If people won't bother to take care of themselves, they can't expect
that some magic appliance will suddenly take care of them.

It is also worth noting that the article classifies "oral health" of
the patients into three categories: "poor," "reasonable," and "good."
How can a level of oral health, that does not even reach the level of
"good," be termed "reasonable?"

If it doesn't reach the level of "good," perhaps it would be more
accurate to describe it as "NOT good!"

And if it is NOT good, then perhaps the plan of treatment should be
modified in order to obtain a better level of oral health.

A final word on the closing lines of the article: "Managed Care is on
the rise. Most insurers are very particular about paying out for
"fixed" restorations (i.e. Implants and Crown and Bridge), limiting
treatment plans."

It is illegal for an insurer to "limit" treatment plans. It is
perfectly legal for an insurer to follow the exact terms of its
insurance contract and to pay only for treatment included in the
contract, as the patient still retains the right to have any care he
wishes to pay for. The law on this matter is very clear.
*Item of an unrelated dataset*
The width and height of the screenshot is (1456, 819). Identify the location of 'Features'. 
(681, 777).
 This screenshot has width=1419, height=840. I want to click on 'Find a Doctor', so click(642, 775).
The distinction is very important. Too many dental patients act as
though their dental choices are limited to what some inadequate,
non-comprehensive "dental plan" may happen to cover. Yet those same
patients go out and buy $25,000 automobiles without expecting some
"auto plan" to buy the car for them.

It's a free country and people can buy what they wish -- whether it's a
car, beer and cigarettes, or (preferably) first-class dental care. The
choices are theirs. They are NOT limited to what some rich insurance
company executive wants to dole out for them.